Second, we have this gem of wilful ignorance;


It’s unusual to hear celebrities talking about maths, but science sells and Einstein’s famous equation E=mc2 is so famous that it even makes a cool album title. Mariah Carey explained her choice of an equation as her latest album title by clarifying that it stood for “emancipation equals Mariah Carey times two”. Dr David Leslie, mathematician “Unfortunately, Mariah has misread the algebra. The two in the equation means c squared, not mc multiplied by two. The correct reading of the equation is E=mcc, so perhaps Mariah's re-interpretation should have been “Emancipation equals Mariah Carey Carey”? I would have been very happy to chat with her and check it out before she went to print.”

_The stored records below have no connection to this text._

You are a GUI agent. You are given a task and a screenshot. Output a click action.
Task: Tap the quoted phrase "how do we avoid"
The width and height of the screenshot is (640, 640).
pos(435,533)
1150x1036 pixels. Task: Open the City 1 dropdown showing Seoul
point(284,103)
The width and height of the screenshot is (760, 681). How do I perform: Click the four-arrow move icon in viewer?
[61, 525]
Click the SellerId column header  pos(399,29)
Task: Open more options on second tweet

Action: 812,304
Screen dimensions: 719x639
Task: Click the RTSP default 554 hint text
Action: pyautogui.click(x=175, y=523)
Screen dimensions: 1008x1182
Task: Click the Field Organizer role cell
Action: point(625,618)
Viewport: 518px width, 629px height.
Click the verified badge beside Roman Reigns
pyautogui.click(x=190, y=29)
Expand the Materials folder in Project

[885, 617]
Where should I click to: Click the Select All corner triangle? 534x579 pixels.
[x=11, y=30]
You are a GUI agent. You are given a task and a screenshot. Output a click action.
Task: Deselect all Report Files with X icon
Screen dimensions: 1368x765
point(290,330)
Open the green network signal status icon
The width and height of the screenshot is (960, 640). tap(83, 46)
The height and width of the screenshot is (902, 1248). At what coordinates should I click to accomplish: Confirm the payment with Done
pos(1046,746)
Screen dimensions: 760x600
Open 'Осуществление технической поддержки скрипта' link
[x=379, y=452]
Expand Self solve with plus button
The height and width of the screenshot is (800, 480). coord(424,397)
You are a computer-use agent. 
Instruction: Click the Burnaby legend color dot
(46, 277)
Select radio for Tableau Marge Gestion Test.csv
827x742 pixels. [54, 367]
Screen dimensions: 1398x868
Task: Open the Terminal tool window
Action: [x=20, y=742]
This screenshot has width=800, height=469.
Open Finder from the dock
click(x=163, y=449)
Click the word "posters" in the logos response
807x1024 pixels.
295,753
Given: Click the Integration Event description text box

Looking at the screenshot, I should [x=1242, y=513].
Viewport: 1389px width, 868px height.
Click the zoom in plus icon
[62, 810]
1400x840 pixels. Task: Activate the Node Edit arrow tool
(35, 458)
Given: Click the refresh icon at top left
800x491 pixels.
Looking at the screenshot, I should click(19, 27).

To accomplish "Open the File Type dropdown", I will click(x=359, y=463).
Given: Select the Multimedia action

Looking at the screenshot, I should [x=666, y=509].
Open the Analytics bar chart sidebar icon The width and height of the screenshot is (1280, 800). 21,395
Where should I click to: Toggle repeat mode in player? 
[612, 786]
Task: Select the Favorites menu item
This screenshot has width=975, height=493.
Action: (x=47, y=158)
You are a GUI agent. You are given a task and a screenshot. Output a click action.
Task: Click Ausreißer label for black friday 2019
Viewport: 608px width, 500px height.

There is so much that is outrightly silly about this statement and it displays such blindness to other fields of knowledge that at first I assumed this was some kind of ironic piss taking of Sense About Science's communication project. Now I am forced to accept that this was sincerely meant. I look forward to Dr Leslie giving Garrison Keillor a good talking to about the impossibility of all the children of Lake Wobegon being 'above average' and slapping the producers of Lynx deodorant silly for claiming that the mere act of addition makes women undergo forced and immediate chimerism! The sign in question has marketing effectiveness because it is an icon of the modern world and is immediately recognisable to almost everyone. Their is no 'misreading' of this equation because it is not an composite entity in this case but one icon. In mathematics the five individual components are meaningful as an assemblage whereas in marketing or semiotic terms this is but one whole iconic entity.
The problem of this is that all of the fields of knowledge and understanding essential to communication are deliberately ignored by the professional communicators of scientific knowledge and understanding; which is a useful starting point for a discussion of irony.